**What you have to do**.
Retype the data that follows with no alterations, please.

══ The input

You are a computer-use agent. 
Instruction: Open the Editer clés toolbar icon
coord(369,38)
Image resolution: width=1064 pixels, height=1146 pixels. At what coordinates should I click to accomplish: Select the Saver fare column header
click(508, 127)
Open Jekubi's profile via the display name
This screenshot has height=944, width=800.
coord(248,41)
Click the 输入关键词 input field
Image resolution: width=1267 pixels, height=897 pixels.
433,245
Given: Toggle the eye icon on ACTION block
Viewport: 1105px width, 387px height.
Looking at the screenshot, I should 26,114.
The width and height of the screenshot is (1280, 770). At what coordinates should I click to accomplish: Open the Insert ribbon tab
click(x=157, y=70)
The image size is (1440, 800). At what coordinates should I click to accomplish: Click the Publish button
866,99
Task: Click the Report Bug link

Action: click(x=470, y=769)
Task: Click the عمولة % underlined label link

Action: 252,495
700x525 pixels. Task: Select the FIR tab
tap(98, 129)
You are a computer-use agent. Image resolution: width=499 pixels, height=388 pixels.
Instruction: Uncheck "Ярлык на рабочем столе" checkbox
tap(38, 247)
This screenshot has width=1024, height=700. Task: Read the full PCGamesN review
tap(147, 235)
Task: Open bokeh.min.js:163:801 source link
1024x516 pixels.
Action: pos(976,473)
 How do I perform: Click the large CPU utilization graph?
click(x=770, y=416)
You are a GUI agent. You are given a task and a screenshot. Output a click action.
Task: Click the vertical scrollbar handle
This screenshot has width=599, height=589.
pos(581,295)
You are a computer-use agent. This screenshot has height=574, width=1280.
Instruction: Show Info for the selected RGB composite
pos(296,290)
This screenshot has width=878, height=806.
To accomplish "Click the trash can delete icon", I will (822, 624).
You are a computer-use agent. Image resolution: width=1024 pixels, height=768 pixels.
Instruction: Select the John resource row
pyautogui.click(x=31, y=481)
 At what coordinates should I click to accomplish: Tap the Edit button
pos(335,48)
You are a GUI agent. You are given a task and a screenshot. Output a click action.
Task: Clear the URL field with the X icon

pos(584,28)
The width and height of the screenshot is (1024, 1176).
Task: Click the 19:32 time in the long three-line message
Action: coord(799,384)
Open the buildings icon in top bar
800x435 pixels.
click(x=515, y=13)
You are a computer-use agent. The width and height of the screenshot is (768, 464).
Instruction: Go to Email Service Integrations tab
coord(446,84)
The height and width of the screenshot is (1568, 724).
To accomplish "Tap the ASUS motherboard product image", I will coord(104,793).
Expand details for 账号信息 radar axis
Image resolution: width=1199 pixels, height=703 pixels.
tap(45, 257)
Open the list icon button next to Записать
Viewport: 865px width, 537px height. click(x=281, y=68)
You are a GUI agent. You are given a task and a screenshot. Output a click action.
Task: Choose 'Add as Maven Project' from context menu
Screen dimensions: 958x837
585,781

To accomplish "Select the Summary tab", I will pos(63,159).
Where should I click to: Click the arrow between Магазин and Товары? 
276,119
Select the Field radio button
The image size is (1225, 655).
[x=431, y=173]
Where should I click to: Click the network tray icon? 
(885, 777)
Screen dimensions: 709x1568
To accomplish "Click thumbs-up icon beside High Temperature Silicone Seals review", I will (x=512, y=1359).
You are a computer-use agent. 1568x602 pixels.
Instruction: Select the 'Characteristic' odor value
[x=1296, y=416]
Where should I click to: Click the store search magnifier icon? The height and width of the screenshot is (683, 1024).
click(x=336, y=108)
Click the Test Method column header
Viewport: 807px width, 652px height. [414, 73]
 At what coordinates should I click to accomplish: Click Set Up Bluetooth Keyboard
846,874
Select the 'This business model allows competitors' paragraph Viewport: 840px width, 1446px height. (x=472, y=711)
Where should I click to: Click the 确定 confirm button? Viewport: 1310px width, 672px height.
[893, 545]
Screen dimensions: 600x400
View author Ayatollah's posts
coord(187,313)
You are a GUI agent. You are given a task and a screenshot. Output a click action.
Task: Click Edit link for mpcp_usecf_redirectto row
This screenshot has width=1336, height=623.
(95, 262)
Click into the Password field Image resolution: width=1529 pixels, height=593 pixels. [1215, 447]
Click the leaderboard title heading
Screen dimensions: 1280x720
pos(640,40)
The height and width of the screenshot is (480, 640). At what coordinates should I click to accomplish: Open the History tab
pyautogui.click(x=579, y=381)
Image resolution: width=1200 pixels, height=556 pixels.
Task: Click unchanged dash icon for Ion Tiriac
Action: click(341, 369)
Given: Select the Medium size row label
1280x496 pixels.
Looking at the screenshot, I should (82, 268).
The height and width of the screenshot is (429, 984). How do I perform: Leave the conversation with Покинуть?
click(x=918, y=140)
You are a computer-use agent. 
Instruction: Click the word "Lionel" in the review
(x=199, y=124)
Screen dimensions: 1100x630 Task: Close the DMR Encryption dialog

════

**Completed task**.
You are a computer-use agent. 
Instruction: Open the Editer clés toolbar icon
coord(369,38)
Image resolution: width=1064 pixels, height=1146 pixels. At what coordinates should I click to accomplish: Select the Saver fare column header
click(508, 127)
Open Jekubi's profile via the display name
This screenshot has height=944, width=800.
coord(248,41)
Click the 输入关键词 input field
Image resolution: width=1267 pixels, height=897 pixels.
433,245
Given: Toggle the eye icon on ACTION block
Viewport: 1105px width, 387px height.
Looking at the screenshot, I should 26,114.
The width and height of the screenshot is (1280, 770). At what coordinates should I click to accomplish: Open the Insert ribbon tab
click(x=157, y=70)
The image size is (1440, 800). At what coordinates should I click to accomplish: Click the Publish button
866,99
Task: Click the Report Bug link

Action: click(x=470, y=769)
Task: Click the عمولة % underlined label link

Action: 252,495
700x525 pixels. Task: Select the FIR tab
tap(98, 129)
You are a computer-use agent. Image resolution: width=499 pixels, height=388 pixels.
Instruction: Uncheck "Ярлык на рабочем столе" checkbox
tap(38, 247)
This screenshot has width=1024, height=700. Task: Read the full PCGamesN review
tap(147, 235)
Task: Open bokeh.min.js:163:801 source link
1024x516 pixels.
Action: pos(976,473)
 How do I perform: Click the large CPU utilization graph?
click(x=770, y=416)
You are a GUI agent. You are given a task and a screenshot. Output a click action.
Task: Click the vertical scrollbar handle
This screenshot has width=599, height=589.
pos(581,295)
You are a computer-use agent. This screenshot has height=574, width=1280.
Instruction: Show Info for the selected RGB composite
pos(296,290)
This screenshot has width=878, height=806.
To accomplish "Click the trash can delete icon", I will (822, 624).
You are a computer-use agent. Image resolution: width=1024 pixels, height=768 pixels.
Instruction: Select the John resource row
pyautogui.click(x=31, y=481)
 At what coordinates should I click to accomplish: Tap the Edit button
pos(335,48)
You are a GUI agent. You are given a task and a screenshot. Output a click action.
Task: Clear the URL field with the X icon

pos(584,28)
The width and height of the screenshot is (1024, 1176).
Task: Click the 19:32 time in the long three-line message
Action: coord(799,384)
Open the buildings icon in top bar
800x435 pixels.
click(x=515, y=13)
You are a computer-use agent. The width and height of the screenshot is (768, 464).
Instruction: Go to Email Service Integrations tab
coord(446,84)
The height and width of the screenshot is (1568, 724).
To accomplish "Tap the ASUS motherboard product image", I will coord(104,793).
Expand details for 账号信息 radar axis
Image resolution: width=1199 pixels, height=703 pixels.
tap(45, 257)
Open the list icon button next to Записать
Viewport: 865px width, 537px height. click(x=281, y=68)
You are a GUI agent. You are given a task and a screenshot. Output a click action.
Task: Choose 'Add as Maven Project' from context menu
Screen dimensions: 958x837
585,781

To accomplish "Select the Summary tab", I will pos(63,159).
Where should I click to: Click the arrow between Магазин and Товары? 
276,119
Select the Field radio button
The image size is (1225, 655).
[x=431, y=173]
Where should I click to: Click the network tray icon? 
(885, 777)
Screen dimensions: 709x1568
To accomplish "Click thumbs-up icon beside High Temperature Silicone Seals review", I will (x=512, y=1359).
You are a computer-use agent. 1568x602 pixels.
Instruction: Select the 'Characteristic' odor value
[x=1296, y=416]
Where should I click to: Click the store search magnifier icon? The height and width of the screenshot is (683, 1024).
click(x=336, y=108)
Click the Test Method column header
Viewport: 807px width, 652px height. [414, 73]
 At what coordinates should I click to accomplish: Click Set Up Bluetooth Keyboard
846,874
Select the 'This business model allows competitors' paragraph Viewport: 840px width, 1446px height. (x=472, y=711)
Where should I click to: Click the 确定 confirm button? Viewport: 1310px width, 672px height.
[893, 545]
Screen dimensions: 600x400
View author Ayatollah's posts
coord(187,313)
You are a GUI agent. You are given a task and a screenshot. Output a click action.
Task: Click Edit link for mpcp_usecf_redirectto row
This screenshot has width=1336, height=623.
(95, 262)
Click into the Password field Image resolution: width=1529 pixels, height=593 pixels. [1215, 447]
Click the leaderboard title heading
Screen dimensions: 1280x720
pos(640,40)
The height and width of the screenshot is (480, 640). At what coordinates should I click to accomplish: Open the History tab
pyautogui.click(x=579, y=381)
Image resolution: width=1200 pixels, height=556 pixels.
Task: Click unchanged dash icon for Ion Tiriac
Action: click(341, 369)
Given: Select the Medium size row label
1280x496 pixels.
Looking at the screenshot, I should (82, 268).
The height and width of the screenshot is (429, 984). How do I perform: Leave the conversation with Покинуть?
click(x=918, y=140)
You are a computer-use agent. 
Instruction: Click the word "Lionel" in the review
(x=199, y=124)
Screen dimensions: 1100x630 Task: Close the DMR Encryption dialog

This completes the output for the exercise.